If the dataset_id and dataset_version don’t match an existing cached dataset, the dataset is written to a new cache. If there is a match, the caching process is skipped. Once the dataset is cached, Determined returns a tf.data.Dataset object containing the required data. By creating the tf.data.Dataset object from the cache, Determined is able to populate it with the appropriate data. For example, if resuming training mid-epoch, the dataset will start from the appropriate offset.

This is an example of how to use the data layer API:

def make_train_dataset(self):
    @self.context.experimental.cache_train_dataset("range_dataset", "v1", shuffle=True)
    def make_dataset() -> tf.data.Dataset:
        ds = tf.data.Dataset.range(1000)
        return ds

    # Returns a tf.data.Dataset.
    dataset = make_dataset()

    # Perform batching and run-time augmentation outside the cache.
    dataset = dataset.batch(self.context.get_per_slot_batch_size())
    dataset = dataset.map(lambda x: x + 1)
    return dataset

The first time this code is executed, the dataset is cached. In subsequent experiments, as long as the cache for this dataset is still present, the decorated make_dataset() function will not be executed again. Instead, the dataset will be read directly from the cache.

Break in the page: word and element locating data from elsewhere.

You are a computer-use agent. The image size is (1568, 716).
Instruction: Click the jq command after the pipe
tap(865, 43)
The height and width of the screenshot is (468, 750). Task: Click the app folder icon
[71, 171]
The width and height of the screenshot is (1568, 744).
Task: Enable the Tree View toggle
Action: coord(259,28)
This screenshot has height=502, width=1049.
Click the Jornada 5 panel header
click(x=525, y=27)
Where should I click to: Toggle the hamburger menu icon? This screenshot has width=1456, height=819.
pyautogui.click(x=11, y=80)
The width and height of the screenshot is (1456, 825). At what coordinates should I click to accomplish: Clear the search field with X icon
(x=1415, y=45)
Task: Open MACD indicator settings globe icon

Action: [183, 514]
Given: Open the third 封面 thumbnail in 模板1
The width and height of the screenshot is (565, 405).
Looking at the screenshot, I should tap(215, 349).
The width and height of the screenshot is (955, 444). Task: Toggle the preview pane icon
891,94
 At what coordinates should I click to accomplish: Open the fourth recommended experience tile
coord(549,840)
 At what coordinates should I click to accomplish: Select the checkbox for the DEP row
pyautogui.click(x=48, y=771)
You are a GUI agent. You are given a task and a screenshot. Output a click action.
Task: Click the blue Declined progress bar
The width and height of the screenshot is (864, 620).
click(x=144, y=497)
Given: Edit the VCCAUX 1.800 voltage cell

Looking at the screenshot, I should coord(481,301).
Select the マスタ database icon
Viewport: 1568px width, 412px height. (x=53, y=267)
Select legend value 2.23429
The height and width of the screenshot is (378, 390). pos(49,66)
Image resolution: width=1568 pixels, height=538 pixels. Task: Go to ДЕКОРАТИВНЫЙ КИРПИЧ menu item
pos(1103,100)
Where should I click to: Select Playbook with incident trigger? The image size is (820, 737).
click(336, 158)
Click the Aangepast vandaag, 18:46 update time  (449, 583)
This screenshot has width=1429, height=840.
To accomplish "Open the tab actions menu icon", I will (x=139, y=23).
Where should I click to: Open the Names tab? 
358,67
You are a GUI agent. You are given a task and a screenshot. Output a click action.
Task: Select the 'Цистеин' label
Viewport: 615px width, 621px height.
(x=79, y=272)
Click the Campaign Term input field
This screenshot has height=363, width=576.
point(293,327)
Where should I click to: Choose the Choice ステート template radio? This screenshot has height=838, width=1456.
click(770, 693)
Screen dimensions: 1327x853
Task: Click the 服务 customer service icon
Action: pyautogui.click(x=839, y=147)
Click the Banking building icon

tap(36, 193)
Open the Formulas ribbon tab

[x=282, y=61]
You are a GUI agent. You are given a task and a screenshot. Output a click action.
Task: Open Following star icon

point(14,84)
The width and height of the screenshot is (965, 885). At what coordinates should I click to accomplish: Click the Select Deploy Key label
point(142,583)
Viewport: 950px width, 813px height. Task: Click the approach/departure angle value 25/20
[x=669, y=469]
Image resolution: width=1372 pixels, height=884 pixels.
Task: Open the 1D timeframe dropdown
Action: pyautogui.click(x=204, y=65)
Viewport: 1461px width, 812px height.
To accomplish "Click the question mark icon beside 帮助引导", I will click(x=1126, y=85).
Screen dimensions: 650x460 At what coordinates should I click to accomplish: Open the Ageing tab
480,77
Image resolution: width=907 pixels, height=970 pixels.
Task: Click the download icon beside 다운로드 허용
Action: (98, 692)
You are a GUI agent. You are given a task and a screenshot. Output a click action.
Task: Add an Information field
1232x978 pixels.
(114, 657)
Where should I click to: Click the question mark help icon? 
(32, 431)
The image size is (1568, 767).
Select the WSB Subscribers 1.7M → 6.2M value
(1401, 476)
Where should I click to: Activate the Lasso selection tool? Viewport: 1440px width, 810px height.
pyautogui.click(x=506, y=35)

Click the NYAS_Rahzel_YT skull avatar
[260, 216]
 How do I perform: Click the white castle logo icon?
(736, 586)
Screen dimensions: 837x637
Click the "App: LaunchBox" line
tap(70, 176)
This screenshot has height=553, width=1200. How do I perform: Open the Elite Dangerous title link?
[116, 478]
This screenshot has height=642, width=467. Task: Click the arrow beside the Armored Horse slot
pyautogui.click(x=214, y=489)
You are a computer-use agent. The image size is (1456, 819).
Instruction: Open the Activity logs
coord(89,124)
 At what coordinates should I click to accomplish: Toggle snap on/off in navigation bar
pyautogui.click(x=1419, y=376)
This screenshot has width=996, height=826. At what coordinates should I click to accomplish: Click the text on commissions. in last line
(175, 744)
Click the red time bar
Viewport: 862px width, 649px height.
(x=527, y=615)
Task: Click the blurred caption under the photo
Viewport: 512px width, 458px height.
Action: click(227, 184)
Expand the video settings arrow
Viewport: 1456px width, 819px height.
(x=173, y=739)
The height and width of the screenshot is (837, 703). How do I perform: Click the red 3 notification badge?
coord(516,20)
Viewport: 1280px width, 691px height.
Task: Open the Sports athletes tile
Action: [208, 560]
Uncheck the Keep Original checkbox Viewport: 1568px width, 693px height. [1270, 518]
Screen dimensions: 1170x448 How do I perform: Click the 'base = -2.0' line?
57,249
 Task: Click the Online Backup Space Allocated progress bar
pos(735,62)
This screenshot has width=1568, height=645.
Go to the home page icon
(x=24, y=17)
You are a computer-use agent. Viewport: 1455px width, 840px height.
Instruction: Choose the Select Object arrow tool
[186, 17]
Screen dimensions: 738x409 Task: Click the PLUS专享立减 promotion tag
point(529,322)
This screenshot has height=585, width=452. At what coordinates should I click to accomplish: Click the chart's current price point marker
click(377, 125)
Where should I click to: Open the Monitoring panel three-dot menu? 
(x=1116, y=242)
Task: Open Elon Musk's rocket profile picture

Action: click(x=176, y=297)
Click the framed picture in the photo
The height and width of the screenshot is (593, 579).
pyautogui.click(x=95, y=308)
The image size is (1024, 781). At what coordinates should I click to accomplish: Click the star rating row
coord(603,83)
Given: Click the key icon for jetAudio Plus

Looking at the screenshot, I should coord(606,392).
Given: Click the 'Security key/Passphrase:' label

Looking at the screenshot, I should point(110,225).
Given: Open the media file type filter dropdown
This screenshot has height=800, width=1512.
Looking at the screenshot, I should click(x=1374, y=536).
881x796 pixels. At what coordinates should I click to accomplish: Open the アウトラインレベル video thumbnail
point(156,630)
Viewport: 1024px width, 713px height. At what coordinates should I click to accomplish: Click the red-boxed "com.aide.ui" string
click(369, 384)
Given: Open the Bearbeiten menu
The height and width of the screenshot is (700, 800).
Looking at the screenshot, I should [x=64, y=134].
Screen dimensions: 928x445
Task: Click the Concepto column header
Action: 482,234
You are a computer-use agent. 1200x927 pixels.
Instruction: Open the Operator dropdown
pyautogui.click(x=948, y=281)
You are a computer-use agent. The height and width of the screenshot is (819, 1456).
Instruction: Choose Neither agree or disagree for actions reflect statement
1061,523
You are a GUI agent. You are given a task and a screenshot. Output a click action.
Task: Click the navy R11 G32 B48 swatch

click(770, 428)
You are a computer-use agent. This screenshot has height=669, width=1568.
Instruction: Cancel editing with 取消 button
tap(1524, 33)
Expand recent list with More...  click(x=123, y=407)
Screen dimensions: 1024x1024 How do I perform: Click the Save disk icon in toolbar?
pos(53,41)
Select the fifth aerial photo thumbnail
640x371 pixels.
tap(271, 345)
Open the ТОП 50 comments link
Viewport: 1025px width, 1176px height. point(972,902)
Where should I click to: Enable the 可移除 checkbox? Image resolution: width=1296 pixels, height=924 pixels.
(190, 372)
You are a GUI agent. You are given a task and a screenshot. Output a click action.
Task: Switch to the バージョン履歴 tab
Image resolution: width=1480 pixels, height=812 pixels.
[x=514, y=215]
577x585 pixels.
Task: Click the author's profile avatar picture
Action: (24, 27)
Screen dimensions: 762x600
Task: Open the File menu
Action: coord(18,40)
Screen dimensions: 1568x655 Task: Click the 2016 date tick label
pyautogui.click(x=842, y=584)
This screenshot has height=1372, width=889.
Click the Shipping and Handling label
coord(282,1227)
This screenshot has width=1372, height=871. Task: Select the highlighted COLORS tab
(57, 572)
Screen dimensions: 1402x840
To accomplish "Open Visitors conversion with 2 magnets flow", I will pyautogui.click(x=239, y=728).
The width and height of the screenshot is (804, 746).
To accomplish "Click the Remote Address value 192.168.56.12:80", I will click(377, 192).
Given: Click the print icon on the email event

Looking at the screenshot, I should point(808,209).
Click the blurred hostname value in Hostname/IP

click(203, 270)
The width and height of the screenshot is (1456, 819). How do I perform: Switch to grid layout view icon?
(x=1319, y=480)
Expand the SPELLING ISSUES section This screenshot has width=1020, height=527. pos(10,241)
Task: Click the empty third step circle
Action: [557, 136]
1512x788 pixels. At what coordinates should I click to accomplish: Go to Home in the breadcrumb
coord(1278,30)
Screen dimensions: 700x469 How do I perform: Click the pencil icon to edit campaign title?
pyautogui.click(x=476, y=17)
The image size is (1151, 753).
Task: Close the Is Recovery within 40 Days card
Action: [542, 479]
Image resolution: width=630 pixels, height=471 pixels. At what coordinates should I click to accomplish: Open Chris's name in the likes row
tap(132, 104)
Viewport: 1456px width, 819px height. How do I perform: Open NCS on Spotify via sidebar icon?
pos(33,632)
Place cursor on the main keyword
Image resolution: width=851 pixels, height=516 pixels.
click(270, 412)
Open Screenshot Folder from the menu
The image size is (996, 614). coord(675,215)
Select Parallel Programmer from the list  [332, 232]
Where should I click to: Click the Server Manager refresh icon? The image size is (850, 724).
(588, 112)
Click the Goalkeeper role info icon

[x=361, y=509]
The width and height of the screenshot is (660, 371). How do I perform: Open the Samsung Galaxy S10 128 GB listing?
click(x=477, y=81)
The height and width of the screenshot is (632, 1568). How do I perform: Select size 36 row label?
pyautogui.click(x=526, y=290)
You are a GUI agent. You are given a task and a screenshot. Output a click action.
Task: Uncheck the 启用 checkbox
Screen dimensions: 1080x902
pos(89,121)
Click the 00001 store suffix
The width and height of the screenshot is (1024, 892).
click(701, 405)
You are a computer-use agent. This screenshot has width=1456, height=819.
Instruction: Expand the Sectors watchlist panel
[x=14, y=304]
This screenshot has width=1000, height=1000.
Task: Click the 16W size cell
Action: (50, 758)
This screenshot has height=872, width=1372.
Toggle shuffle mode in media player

Users are encouraged to place experiment-specific dataset operations, such as batching and runtime augmentation, outside the make_dataset() function, as is done in the example above. This allows users to reuse the cached dataset across a wide range of examples. For example, using the example above, users can experiment with a wide range of batch sizes. If dataset.batch(32) were included in make_dataset(), users would always have a batch size of 32 when reusing the cached dataset.

Warning

If dataset.repeat() is called within make_dataset(), the data layer will write records from the dataset until it fills up the entire disk. In fact, users never need to call dataset.repeat() in Determined.